Methods: A semi-structured face-to-face qualitative interview was conducted among oncologists, patients and their family members recruited in four tertiary hospitals in China. The interview guide was developed based on literature review and expert consultation. Participants were asked to indicate their preferences when making lung cancer treatment decisions. All interviews were audio-taped, transcribed verbatim, and thematic analyzed. The preferences were compared among three groups of participants.
Results: A total of 17 participants (5 oncologists, 6 dyads of patients and family members) were interviewed between June and July 2019. Five themes, namely, survival benefit, adverse effect/symptom, treatment process, treatment cost, and the impact on daily life were identified. The oncologists and family members gave highest priority on survival benefit, while the patients are concerned most about treatment cost and quality of life.

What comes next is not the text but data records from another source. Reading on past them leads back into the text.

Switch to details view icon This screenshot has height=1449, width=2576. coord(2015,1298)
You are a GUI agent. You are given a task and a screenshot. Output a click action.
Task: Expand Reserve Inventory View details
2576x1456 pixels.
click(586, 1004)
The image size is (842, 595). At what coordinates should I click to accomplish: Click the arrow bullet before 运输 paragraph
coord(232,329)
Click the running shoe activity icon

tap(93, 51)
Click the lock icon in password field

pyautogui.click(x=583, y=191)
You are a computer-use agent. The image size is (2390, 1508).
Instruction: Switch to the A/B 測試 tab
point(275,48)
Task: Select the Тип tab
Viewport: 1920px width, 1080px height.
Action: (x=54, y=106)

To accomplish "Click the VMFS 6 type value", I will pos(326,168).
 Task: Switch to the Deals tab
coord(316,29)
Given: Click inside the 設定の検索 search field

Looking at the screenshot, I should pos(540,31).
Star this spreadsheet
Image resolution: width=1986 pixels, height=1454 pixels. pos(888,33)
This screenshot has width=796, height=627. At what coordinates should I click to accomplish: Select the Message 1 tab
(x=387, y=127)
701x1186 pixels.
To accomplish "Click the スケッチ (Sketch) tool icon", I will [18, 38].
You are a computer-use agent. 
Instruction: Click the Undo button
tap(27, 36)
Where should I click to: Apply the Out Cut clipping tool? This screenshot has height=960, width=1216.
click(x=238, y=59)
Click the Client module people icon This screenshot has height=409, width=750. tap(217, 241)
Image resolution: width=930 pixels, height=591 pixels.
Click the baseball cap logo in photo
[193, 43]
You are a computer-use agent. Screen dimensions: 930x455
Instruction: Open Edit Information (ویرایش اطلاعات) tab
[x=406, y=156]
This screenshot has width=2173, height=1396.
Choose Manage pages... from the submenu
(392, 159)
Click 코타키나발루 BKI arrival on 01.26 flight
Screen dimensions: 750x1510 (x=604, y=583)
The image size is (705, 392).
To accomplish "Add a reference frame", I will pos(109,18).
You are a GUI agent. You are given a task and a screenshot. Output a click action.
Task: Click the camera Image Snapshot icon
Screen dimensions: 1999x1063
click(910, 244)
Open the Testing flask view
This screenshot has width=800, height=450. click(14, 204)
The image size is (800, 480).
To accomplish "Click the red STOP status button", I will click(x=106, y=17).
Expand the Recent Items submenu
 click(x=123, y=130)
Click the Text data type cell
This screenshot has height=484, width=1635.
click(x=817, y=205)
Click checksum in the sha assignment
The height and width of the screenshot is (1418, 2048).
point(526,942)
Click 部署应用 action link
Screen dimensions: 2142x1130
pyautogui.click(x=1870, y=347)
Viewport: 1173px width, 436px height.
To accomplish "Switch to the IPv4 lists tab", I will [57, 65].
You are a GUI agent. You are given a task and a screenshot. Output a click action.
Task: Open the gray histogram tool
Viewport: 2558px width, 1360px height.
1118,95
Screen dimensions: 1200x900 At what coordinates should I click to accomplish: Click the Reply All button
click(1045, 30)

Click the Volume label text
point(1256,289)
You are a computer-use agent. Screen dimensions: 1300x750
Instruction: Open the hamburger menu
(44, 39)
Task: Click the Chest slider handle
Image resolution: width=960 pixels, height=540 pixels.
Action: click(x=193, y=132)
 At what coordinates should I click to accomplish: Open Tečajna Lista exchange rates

Conclusion: This study reveals different preferences for cancer treatment among oncologists, patients and their family members in China. Education is needed to empower patients and family members and promote share decision-making in this country.
Keywords: lung cancer, preference, qualitative interview, survival benefit, cost
Lung cancer is the leading cause of cancer incidence and mortality, with 2.1 million new cases and causing 1.76 million deaths worldwide in 2018. In China, lung cancer accounts for 18.1% of new cancer cases and 24.1% of cancer deaths.1,2 The 5-year survival rate among patients with lung cancer was estimated at 19.8% in China.3 During the past 20 years, target therapies and immunotherapies have greatly improved the prognoses and outcomes of cancer patients.4,5 Nevertheless, these new therapies also impose significant burdens on patients including adverse events, mental stresses, and financial worries.6,7 When making treatment decisions, a trade-off between treatment benefits (eg, extended survival) and burdens (eg, adverse effect, cost) has to be made.
As we are thriving to establish a patient-centered healthcare system, clinical decision-making is shifting from the paternalistic model in which physicians dominated the treatment decision to shared decision-making between physicians and patients.8–10 However, many patients may still not feel comfortable of expressing their preference which limits the development and implementation of sharing decision-making.11 In China, family members are playing an important role in making treatment decisions.12 Moreover, family members may discuss the disease condition and treatment choice with oncologists,13 without involving the patient.14 As a result, some cancer patients are not even aware of the diagnosis.15 However, oncologists and family members may perceive the needs and preferences for treatments differently from the patient. Studies conducted in Italy and Australia reported that lung cancer patients were more willing to receive a treatment with small survival benefit than what their oncologists expected.16,17 Existing studies comparing the preferences between oncologists and lung cancer patients16–18 often focused on the attitudes/preferences for specific treatment regimens such as adjuvant chemotherapy, or treatment attributes such as overall survival (OS) and treatment convenience. No preference study has considered overall treatment benefits and risks for lung cancer. Moreover, little research has been conducted in China to understand the preferences of family members of cancer patients. In order to improve lung cancer treatment decision-making in China, we conducted a qualitative study to investigate and compare lung cancer treatment preferences among oncologists, patients and family members.
Qualitative face-to-face semi-structured interviews were conducted separately with lung cancer specialists, patients and their family members. Oncologists, patients and family members were asked to rank the factors mentioned at the end of the interview. A number of themes were developed through thematic analysis. The rank of different themes was concluded to ascertain preference differences.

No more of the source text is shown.